Others still sought supplies elsewhere. The Energy Department said Thursday it would release 500,000 barrels of crude oil from the nation’s Strategic Petroleum Reserve to help with fuel supplies in storm-ravaged areas. It is the very first emergency release from the reserve since 2012, the Reuters news agency reported.

© Reuters/Jonathan Bachman Cots are set up in the Burton Coliseum as they prepare for evacuees from Tropical Storm Harvey in Lake Charles, La. on Wednesday

Even as Harvey moved away from the Gulf, leaving behind as much as fifty two inches of record-breaking rain, forecasters warned of another possible storm that could emerge near Texas early next week.

It hasn’t yet formed, but there are early indications that yet another tropical storm is possible in the western Gulf of Mexico next week. However rainfall is unlikely to predict in a storm that hasn’t yet developed, any extra rain would be significant for the already-devastated region. Not only would it influence and delay recovery efforts, but it could also lead to extra flooding.

“If this system does develop, it could bring extra rainfall to portions of the Texas and Louisiana coasts,” the National Hurricane Center said on Thursday.

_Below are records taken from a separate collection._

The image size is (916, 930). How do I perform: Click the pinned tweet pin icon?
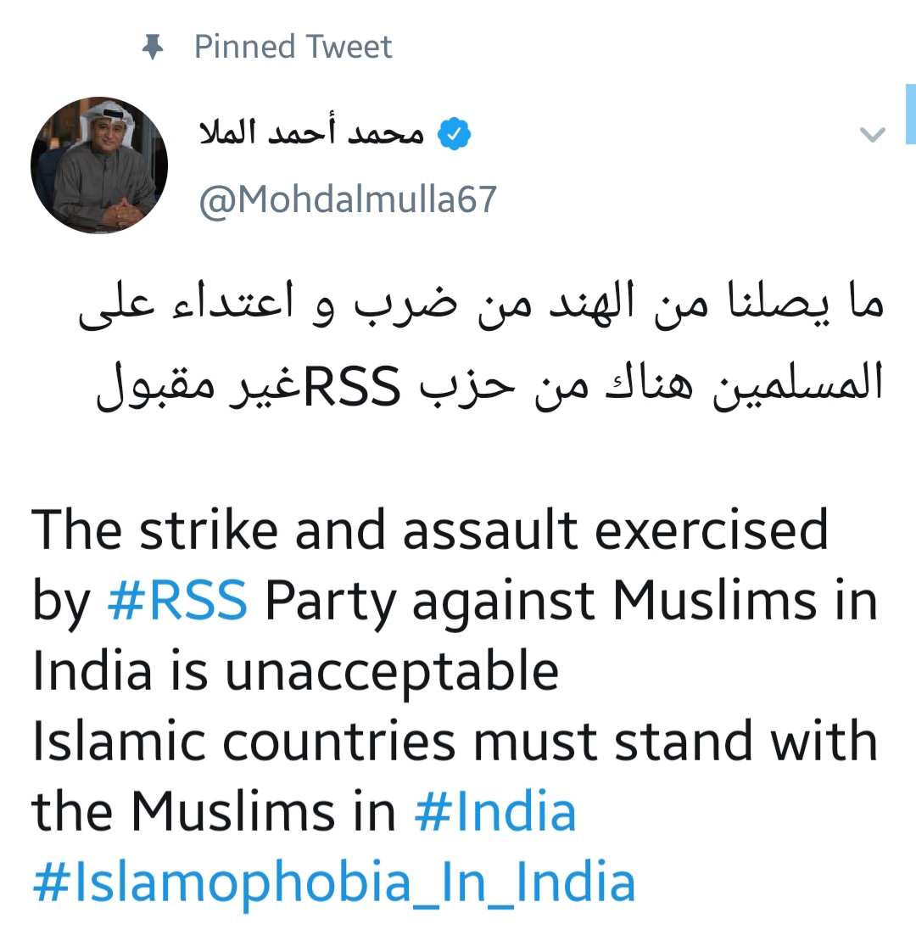153,47
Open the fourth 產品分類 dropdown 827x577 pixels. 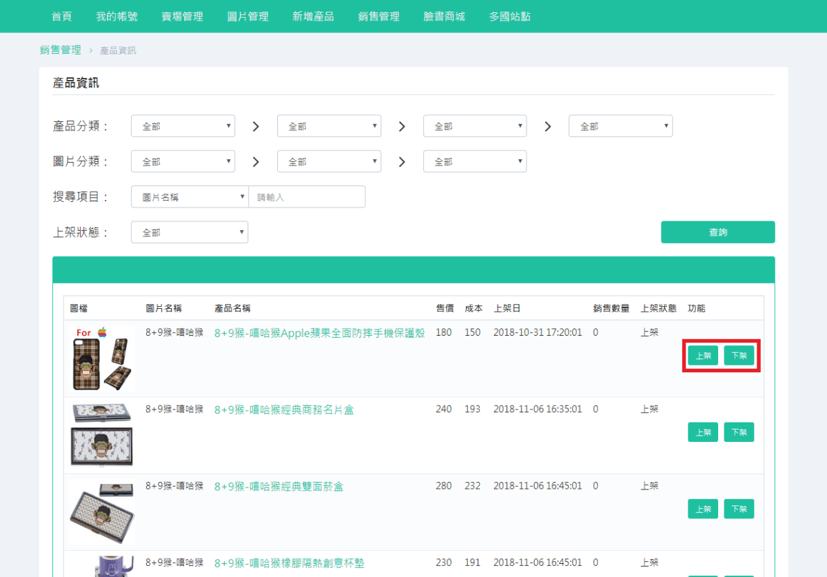(620, 126)
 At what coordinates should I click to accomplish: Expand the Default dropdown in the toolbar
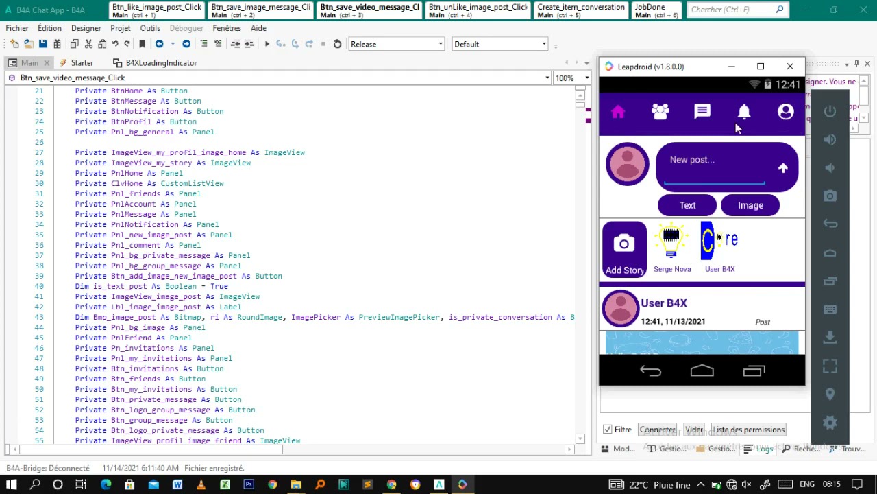(x=500, y=44)
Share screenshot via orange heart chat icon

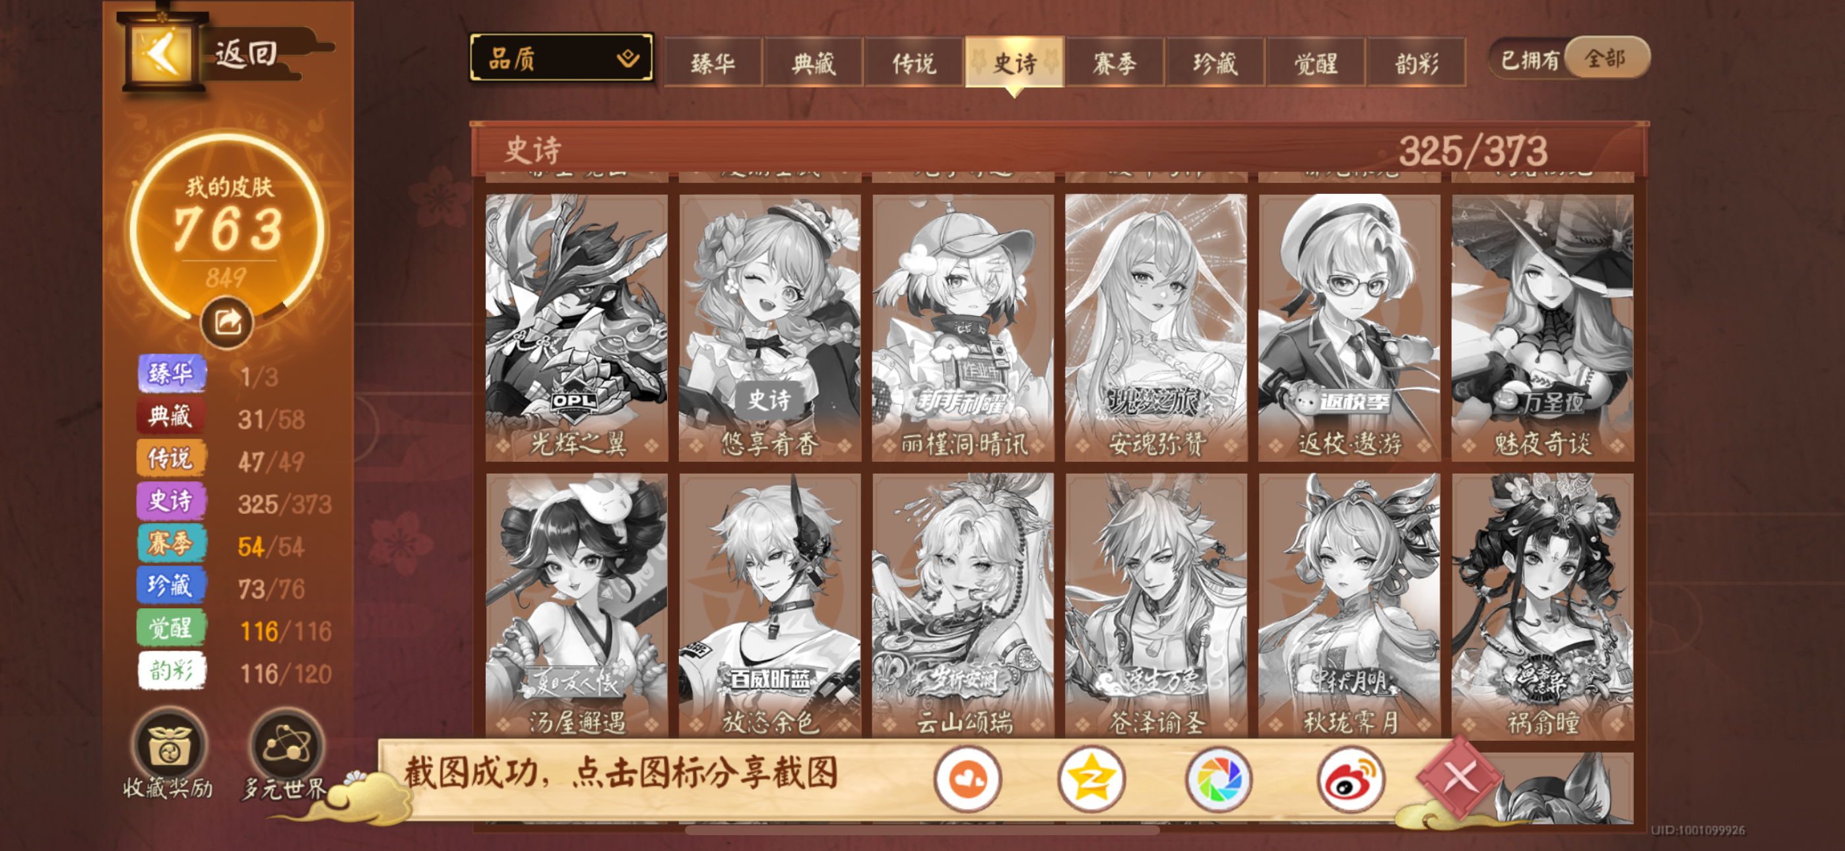(967, 779)
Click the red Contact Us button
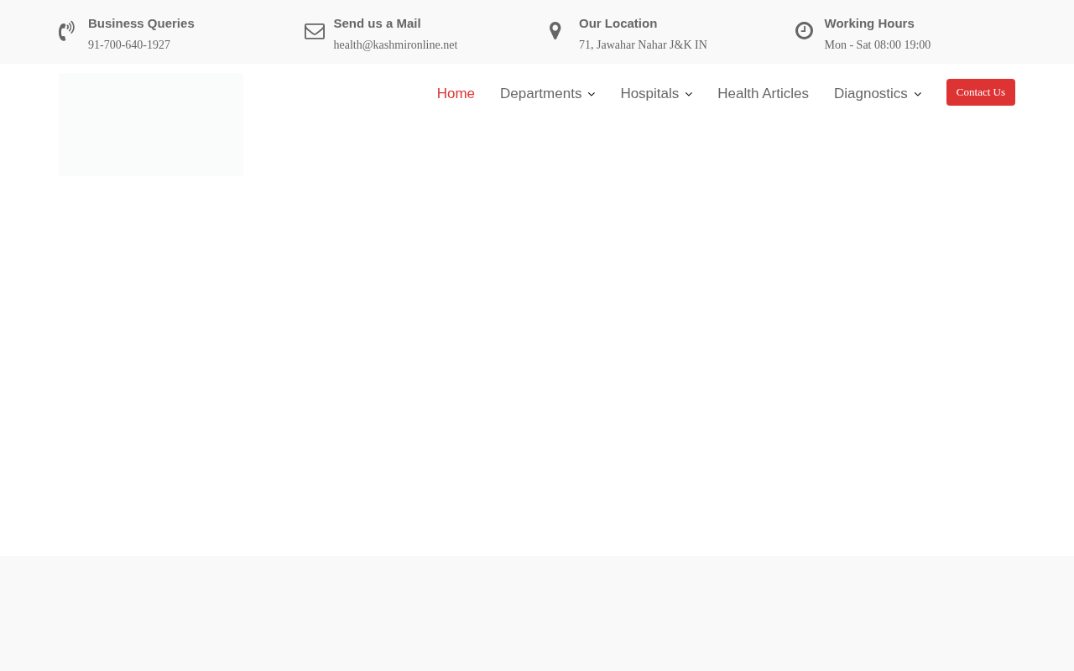1074x671 pixels. [x=981, y=92]
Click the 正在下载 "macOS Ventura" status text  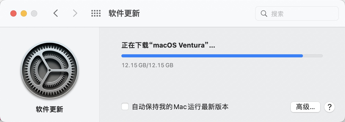point(168,46)
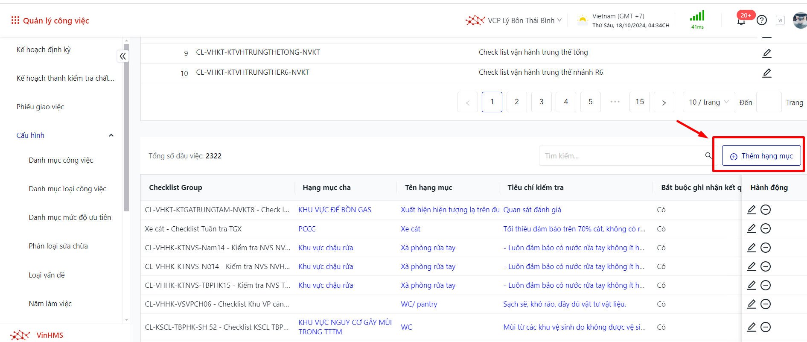This screenshot has height=342, width=807.
Task: Focus the Tìm kiếm search field
Action: (621, 156)
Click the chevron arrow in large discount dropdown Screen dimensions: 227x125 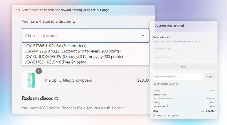tap(143, 36)
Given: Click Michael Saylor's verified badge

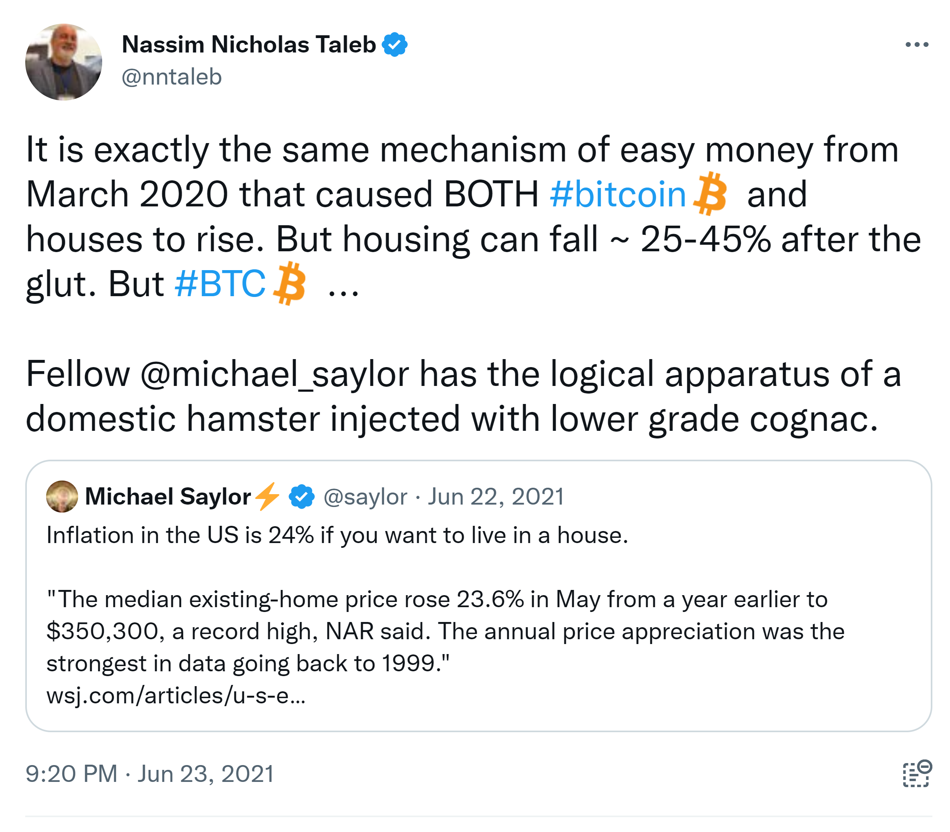Looking at the screenshot, I should (302, 497).
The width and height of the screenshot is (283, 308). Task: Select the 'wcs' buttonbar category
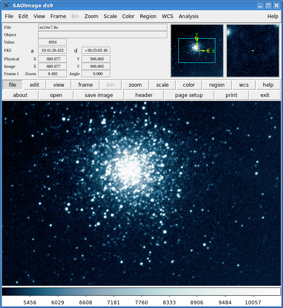pyautogui.click(x=244, y=85)
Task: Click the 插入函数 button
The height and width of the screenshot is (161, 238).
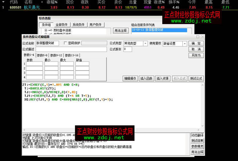Action: coord(147,78)
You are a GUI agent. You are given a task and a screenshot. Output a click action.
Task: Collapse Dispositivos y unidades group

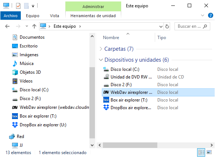click(x=101, y=60)
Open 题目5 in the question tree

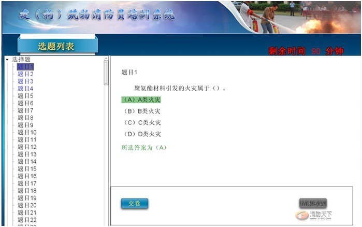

Fresh Orleans officials on Wednesday voiced ease that Harvey spared their city, and they encouraged residents to support for those impacted by the storm in Texas. Mayor Mitch Landrieu noted that Houston welcomed many displaced Fresh Orleanians after Hurricane Katrina in 2005.

“This week marked the 12th anniversary of Hurricane Katrina,” Landrieu said. “No city was more welcoming for the citizens of Fresh Orleans than the people of Houston. … This is our chance to begin to pay it forward and support those who stood by us.”

Landrieu said that, since Katrina, the city had erected among world’s largest storm surge barriers and most powerful pumping stations. Tho’ pumps had failed in days before Harvey made landfall, city officials said ninety three percent of the city’s drainage pumps are now operable.

Officials announced that the two thousand seventeen AdvoCare Texas Kickoff game, which was set to take place in Houston and feature the Louisiana State University and Brigham Youthful University football teams, will instead be held this Saturday at the Mercedes-Benz Superdome in Fresh Orleans. Proceeds from tickets, concessions and parking will still go to organizers in Texas, said Stephen Perry, chief executive of Fresh Orleans’s Convention and Visitors Bureau.

“We’re not doing this for us. We’re doing this for Texas,” Perry said.

But the state of Louisiana did not escape Harvey’s deluge totally. Mike Steele, communications director of the Louisiana Governor’s Office of Homeland Security and Emergency Preparedness, said three hundred sixty eight evacuees are being sheltered in the Lake Charles area, with that number growing as people are brought in from communities on the Texas-Louisiana border.

Officials opened Burton Coliseum in Lake Charles to treat the overflow of people displaced from their homes, including Texas residents.

State officials said Louisiana has suggested to provide extra shelter space to Texas and is ready to take on as many as Three,400 Texans in Shreveport.

Louisiana residents themselves were suffering from power outages, and Gov. John Bel Edwards (D) said hundreds of roads across the state were flooded.

“Southwest Louisiana, for now, remains the center of gravity as it relates to this storm in Louisiana,” Edwards said during a news conference Wednesday afternoon. “I would again remind people in Louisiana that we have another twenty four hours or so before this storm is out of our state.”

Berman reported from Washington. Todd C. Frankel in Orange, Tex., Lee Powell in Port Arthur, Tex., Ashley Cusick in Fresh Orleans, Leslie Fain in Lake Charles, La., and Brian Murphy, Steven Mufson and Angela Fritz in Washington contributed to this report, which will be updated across the day.